> _Ziel A_: Fassen Sie im Text zu den Produktionserstattungen den Absatz, der mit „Diese Regelung wurde durch eine am 27. Juli 1976“ beginnt, als kurze Liste seiner wesentlichen Punkte zusammen.
> _Ziel B_: Setzen Sie den Text zu den Produktionserstattungen im Anschluss an seinen letzten Satz fort.

> _Gegebener Text_:
SCHLUSSANTRÄGE DES GENERALANWALTS GERHARD REISCHL

VOM 22. MÄRZ 1977

Herr Präsident,

meine Herren Richter!

In dem Verfahren, das uns heute beschäftigt, geht es um eine Regelung, die die Gewährung von Zuschüssen, von sogenannten Produktionserstattungen, bei der Herstellung eines bestimmten, aus Stärke von Mais, Weichweizen und Kartoffeln gewonnenen Erzeugnisses, nämlich der Glukose mit hohem Fruchtzuckergehalt, betrifft.

Eine derartige Erstattungsregelung sieht die Ratsverordnung Nr. 2727/75 über die gemeinsame Marktorganisation für Getreide (ABl. L 281 vom 1. 11. 1975, S. 1) in Artikel 11 grundsätzlich vor; es heißt dort:

„Eine Erstattung bei der Erzeugung kann gewährt werden

a)

für Mais und Weichweizen, die in der Gemeinschaft zur Herstellung von Getreidestärke verwendet werden,

b)

für Kartoffelstärke,

c)

für Grobgrieß und Feingrieß von Mais, die in der Gemeinschaft für die Glukoseherstellung durch, direkte Hydrolyse' verwendet werden.

…“

Mit Rücksicht auf die besondere Lage auf dem Markt der soeben genannten Stärkeerzeugnisse, nämlich um die Verarbeitungsindustrie in der Gemeinschaft im Verhältnis zu Drittlandprodukten und Substitutionserzeugnissen wettbewerbsfähig zu erhalten, soll diese Erstattungsregelung dafür sorgen, daß die von der genannten Industrie verwendeten Grundstoffe zu Preisen erworben werden können, die unter denen liegen, die sich aus der Gemeinschaftsregelung ergäben.

Zu dieser Regelung sind Durchführungsvorschriften in der Ratsverordnung Nr. 2742/75 vom 29. Oktober 1975 (ABl. L 281 vom 1. 11. 1975, S. 57) ergangen. Die Verordnung Nr. 2742/75 setzte außerdem die Erstattungsbeträge fest Je nach Ausgangserzeugnis lagen sie zwischen 10 und 16,30 Rechnungseinheiten.

Diese Regelung wurde durch eine am 27. Juli 1976 erlassene Ratsverordnung Nr. 1862/76 (ABl. L 206 vom 31.7. 1976, S. 3) geändert. Zum einen wurden mit Rücksicht auf die neuen Getreidepreise die Erstattungsbeträge angehoben, so daß sie zwischen 14 und 20 Rechnungseinheiten lagen. Zum anderen bestimmt Artikel 2 der Verordnung Nr. 1862/76 aber, daß die Erstattung für das Wirtschaftsjahr 1976/77 unverändert bleibt, soweit sie sich auf das eingangs erwähnte Produkt, nämlich die Erzeugung von Glukose mit hohem Fruchtzuckergehalt, bezieht. Außerdem ist vorgesehen, daß diese Erstattung vom Wirtschaftsjahr 1977/78 an nicht mehr gewährt wird. In der Praxis wird dies so gehandhabt, daß Stärkehersteller zwar die generell festgesetzten Erstattungen erhalten, daß die Mitgliedstaaten aber — dies sieht Artikel 5a Absatz 3 der Verordnung Nr. 2742/75 in der geänderten Fassung vor —, soweit die verbilligten Grunderzeugnisse zur Herstellung von Glukose mit hohem Fruchtzuckergehalt verwendet werden, bei den betreffenden Herstellern den Teil des Erstattungsbetrages wieder einziehen, der über die Sätze der Verordnung Nr. 2742/75 hinausgeht. Vom Wirtschaftsjahr 1977/78 an soll von den genannten Produzenten, dem Artikel 5a Absatz 1 Buchstabe b der Verordnung Nr. 2742/75 entsprechend, der gesamte gewährte Erstattungsbetrag wieder eingehoben werden.

> _Gegebene Daten_:
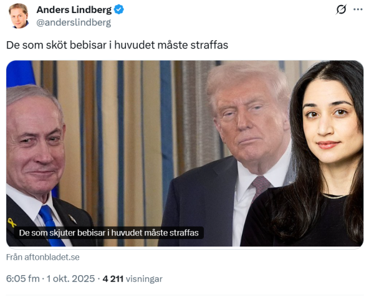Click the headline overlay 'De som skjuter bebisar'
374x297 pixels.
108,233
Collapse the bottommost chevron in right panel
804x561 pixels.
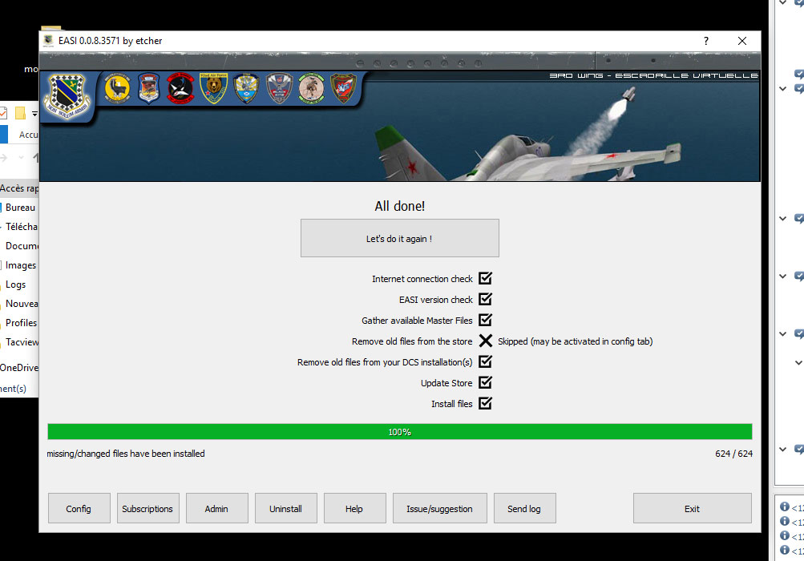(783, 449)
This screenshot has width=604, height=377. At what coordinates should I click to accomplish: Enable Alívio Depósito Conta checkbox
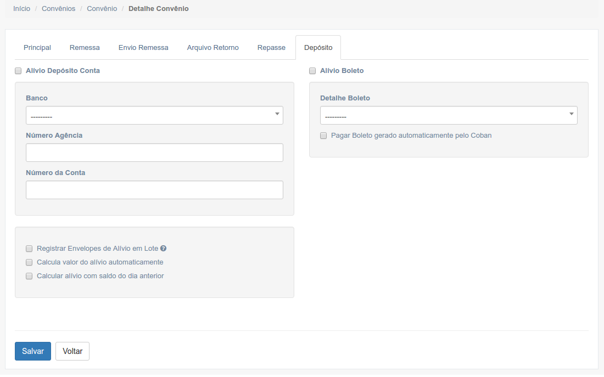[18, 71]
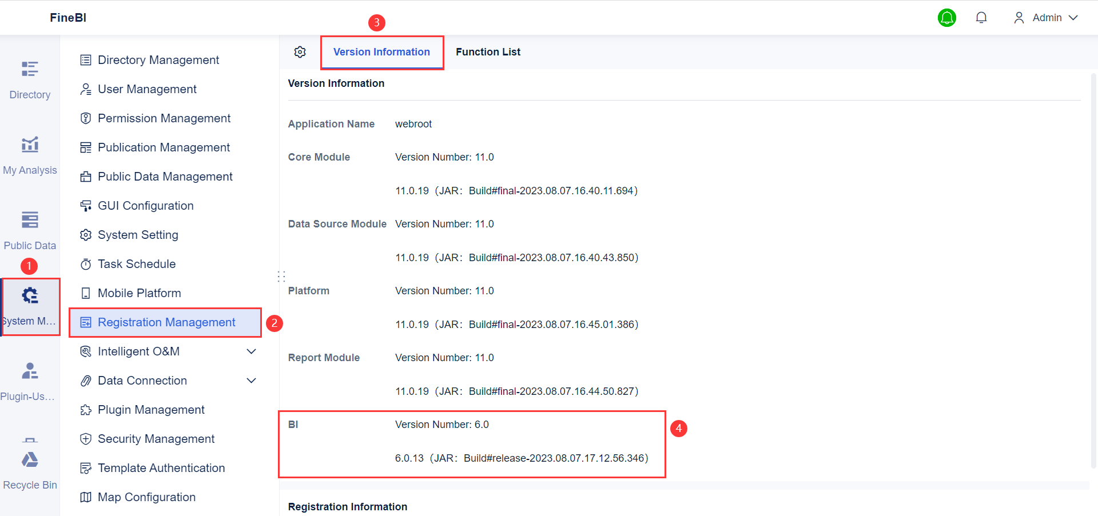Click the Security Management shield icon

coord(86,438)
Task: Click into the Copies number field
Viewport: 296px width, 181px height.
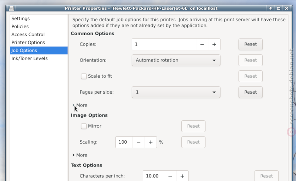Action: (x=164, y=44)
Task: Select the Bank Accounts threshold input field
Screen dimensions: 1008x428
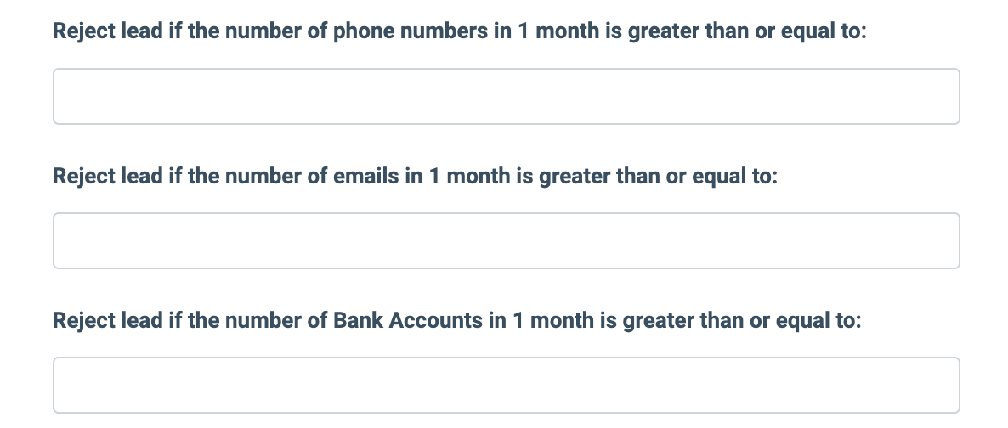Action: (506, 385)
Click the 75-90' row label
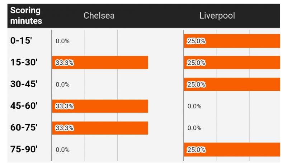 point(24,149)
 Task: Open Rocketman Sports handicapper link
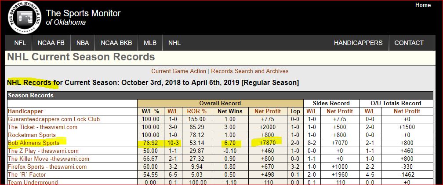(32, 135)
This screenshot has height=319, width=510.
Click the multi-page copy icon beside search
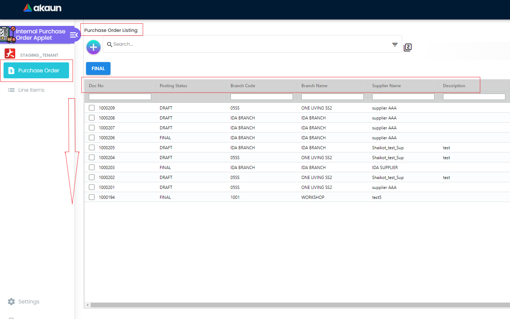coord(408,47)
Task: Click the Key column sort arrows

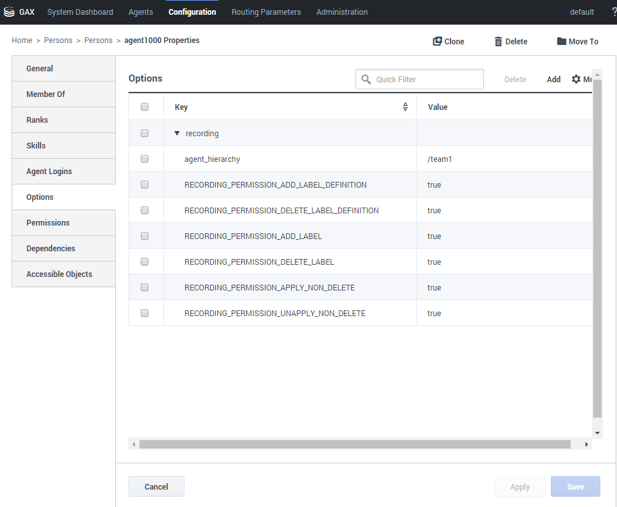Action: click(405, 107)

> _Lösung A_:
- Die Ratsverordnung Nr. 1862/76 vom 27. Juli 1976 änderte die Regelung.
- Wegen der neuen Getreidepreise wurden die Erstattungsbeträge auf 14 bis 20 Rechnungseinheiten angehoben.
- Nach Artikel 2 dieser Verordnung bleibt die Erstattung für die Erzeugung von Glukose mit hohem Fruchtzuckergehalt im Wirtschaftsjahr 1976/77 unverändert.
- Ab dem Wirtschaftsjahr 1977/78 wird diese Erstattung nicht mehr gewährt.
- In der Praxis erhalten Stärkehersteller die allgemein festgesetzten Erstattungen. Nach Artikel 5a Absatz 3 der geänderten Verordnung Nr. 2742/75 ziehen die Mitgliedstaaten jedoch den Teil zurück, der über die Sätze der Verordnung Nr. 2742/75 hinausgeht, soweit die verbilligten Grunderzeugnisse für diese Glukose verwendet werden.
- Ab 1977/78 wird von diesen Herstellern nach Artikel 5a Absatz 1 Buchstabe b der gesamte gewährte Erstattungsbetrag wieder eingehoben.

> _Lösung B_:
Dazu erließ die Kommission am 31. August 1976 in ihrer Verordnung Nr. 2158/76 (ABl. L 241 vom 2. 9. 1976, S. 21) Durchführungsvorschriften. Ihnen zufolge trifft die Hersteller von Glukose mit hohem Fruchtzuckergehalt die Verpflichtung, regelmäßige Mitteilungen über ihre Produktion an die zuständigen Stellen der Mitgliedstaaten zu machen und bestimmte Dokumente vorzulegen. Außerdem regelt die Verordnung, zu welchen Zeitpunkten die zuständigen Stellen der Mitgliedstaaten die Gesamtbeträge festzustellen haben, die für die einzelnen Hersteller zur Rückzahlung in Betracht kommen, und zu welchen Zeitpunkten diese Rückzahlung spätestens zu erfolgen hat.

Diese Neuregelung hält die Firma Koninklijke Scholten Honig, die mit ihren Filialen zu den Herstellern von Glukose mit hohem Fruchtzuckergehalt gehört, aus verschiedenen Gründen nicht für rechtmäßig. Sie rief deshalb am 20. Oktober 1976 den Gerichtshof an und beantragte, Artikel 2 der Verordnung Nr. 1862/76 sowie die Verordnung Nr. 2158/76 für nichtig zu erklären.

Diesem Antrag sind sowohl der Rat als auch die Kommission nach Artikel 91 der Verfahrensordnung mit dem Antrag entgegengetreten, vorab über die Zulässigkeit der Klage, die sie nicht für gegeben halten, zu entscheiden.

Da diesen Anträgen zufolge am 1. März 1977 nur über die Zulässigkeit der Klage verhandelt worden ist, habe ich heute allein zu dieser Frage Stellung zu nehmen.

Nachdem der Rat seine — offensichtlich unberechtigten — Bedenken bezüglich der Einhaltung der Klagefrist, die im Hinblick auf die angegriffene Ratsverordnung vorgebracht worden waren, in der mündlichen Verhandlung fallengelassen hat, geht es um zwei Einwendungen. Sie stammen im wesentlichen vom Rat, denn die Kommission hat sich, da besondere Argumente zu der von ihr erlassenen Durchführungsverordnung nicht vorgebracht worden sind, im großen ganzen auf die Einlassungen des Rates bezogen. Danach soll die Klage einmal deswegen nach Artikel 173 des EWG-Vertrags unzulässig sein, weil es sich bei den angegriffenen Akten um echte Verordnungen handele, von denen nicht gesagt werden könne, sie beträfen die Klägerin individuell. Zum anderen könne auch nicht anerkannt werden, daß die Klägerin unmittelbar betroffen sei.

Dazu bemerke ich im einzelnen folgendes:

1.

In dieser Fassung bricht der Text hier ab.